Die Partizipationsmöglichkeit und Nachhaltigkeit ist somit eher Theorie als Praxis. Letztlich müssen die Anwender bei Open Source die Entwicklersprünge meistens mit vollziehen. Der permanente Wechsel von einem sterbenden Projekt zum nächsten todgeweihten Unterfangen ist jedoch ermüdend.

Cruiz
Cruizhttps://curius.de
Moin, meine Name ist Gerrit und ich betreibe diesen Blog seit 2014. Der Schutz der digitalen Identität, die einen immer größeren Raum unseres Ichs einnimmt ist mir ein Herzensanliegen, das ich versuche tagtäglich im Spannungsfeld digitaler Teilhabe und Sicherheit umzusetzen. Die Tipps, Anleitungen, Kommentare und Gedanken hier entspringen den alltäglichen Erfahrungen.
  1. Hallo Gerrit,
    ich bin hier gerade auf diesen Post gestoßen und muss dir sagen, dass ich da etwas anderer Meinung bin. Die Open Source Software Entwicklung krankt doch insbesondere daran, dass viele Menschen Open Source Code in ihrer Freizeit schreiben und das netterweise der Allgemeinheit zur Verfügung stellen. Firmen wie Apple oder auch AVM nehmen das dann, und machen das Ergebnis (teilweise illegal) closed source.

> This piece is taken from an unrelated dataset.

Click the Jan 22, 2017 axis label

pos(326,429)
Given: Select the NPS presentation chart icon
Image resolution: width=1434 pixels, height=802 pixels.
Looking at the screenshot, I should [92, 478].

Jetzt auch ganz aktuell mit der Luca App passiert: Irgendjemand will Geld machen und baut eine kommerzielle Software aus/mit Open Source Code. Das ist toll. Aber es ist dann die Aufgabe des Unternehmens, die Integrität dieses Codes zu garantieren. Boxcrypt hätte den Code vielleicht mal aus eigener Inititaive auditieren lassen können oder zumindest nach Entdeckung der Sicherheitsprobleme Entwickler gegen Geld an das Problem setzen können. Das wäre toll gewesen, da es dann auch die Möglichkeit gegeben hätte, in Form von Weiterentwicklung etwas von dem kommerziellen Erfolg, den das Programm hatte, der Allgemeinheit zurückzugeben.

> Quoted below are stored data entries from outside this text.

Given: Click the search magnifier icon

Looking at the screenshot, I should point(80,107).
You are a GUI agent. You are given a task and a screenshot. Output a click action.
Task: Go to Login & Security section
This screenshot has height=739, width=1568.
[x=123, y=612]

    Ich habe den Eindruck, manche Menschen halten Open Source (Code) offenbar für so etwas wie einen Gratis-Selbstbedienungsladen. Das geistige Eigentum Anderer klauen und sich dann oft noch einen Dreck um die Konditionen kümmern, die die Entwickler zur Nutzung und Teilung des Codes festgelegt haben. Wenn sich dann herausstellt, dass der Code doch nicht so toll ist, dann wird dem Entwickler auch noch vorgeworfen, er sei unprofessionell oder die Leute sind erstaunt und entrüstet, wenn man ihnen sagt, dass Support oder die Weiterentwicklung nicht gratis ist? Das finde ich wirklich nicht fair. Der Schöpfer von EncFs hätte das Programm sicher gerne gefixt, wenn er dafür einen für ein Linux Systemprogrammierer Gehalt bekommen hätte.

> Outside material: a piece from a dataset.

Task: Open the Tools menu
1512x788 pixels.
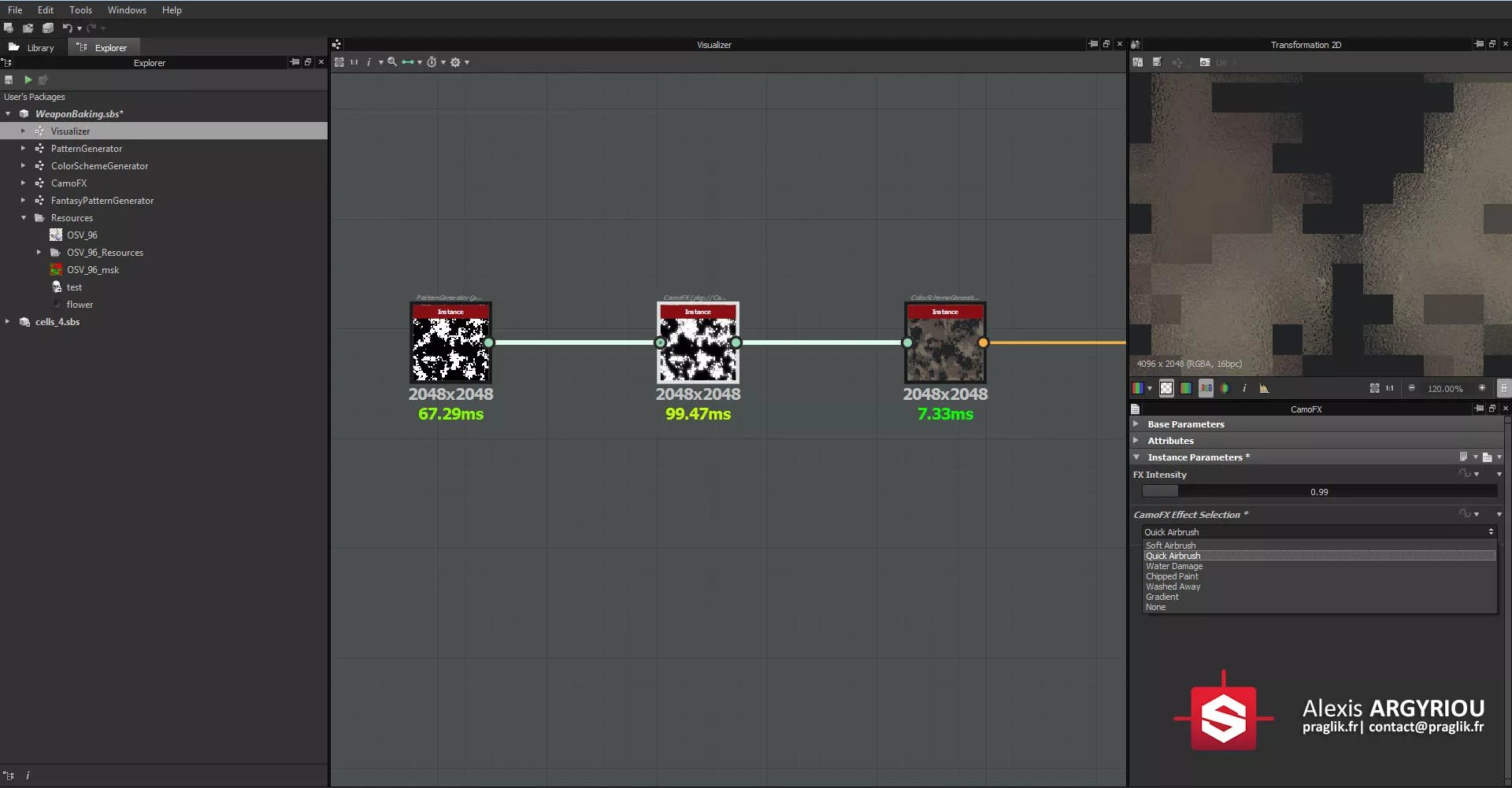Action: pos(80,10)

    Das kann jetzt an mir liegen, aber ich habe das Gefühl, Du hast nicht so richtig verstanden, wo die Prioritäten der „Open Source Gemeinschaft“ liegen. Die haben diese von Dir erwähnten Punkte nicht unterschätzt, sie spielen einfach keine Rolle. Es geht doch nicht darum, dass ein Open Source Produkt ein gutes Marketing hat, oder einen großen Bekanntheitsgrad erlangt. Das ist ein Gedanke aus dem Kommerziellen Bereich, es besteht doch gar so großer Druck für den Schöpfer, sein Werk weiter zu verbreiten, wenn es ihm nicht ums Geld geht. Jeder möchte ohne Stress ganz einfach die richtige Software finden ohne tagelange Recherche bei Google. Da gibt es eine ganz simple betriebssystemunabhängige Lösung: Man bezahlt Jemanden kompetentes und erwartet nicht, dass es alles umsonst gibt. Auch nicht, wenn es Open Source ist.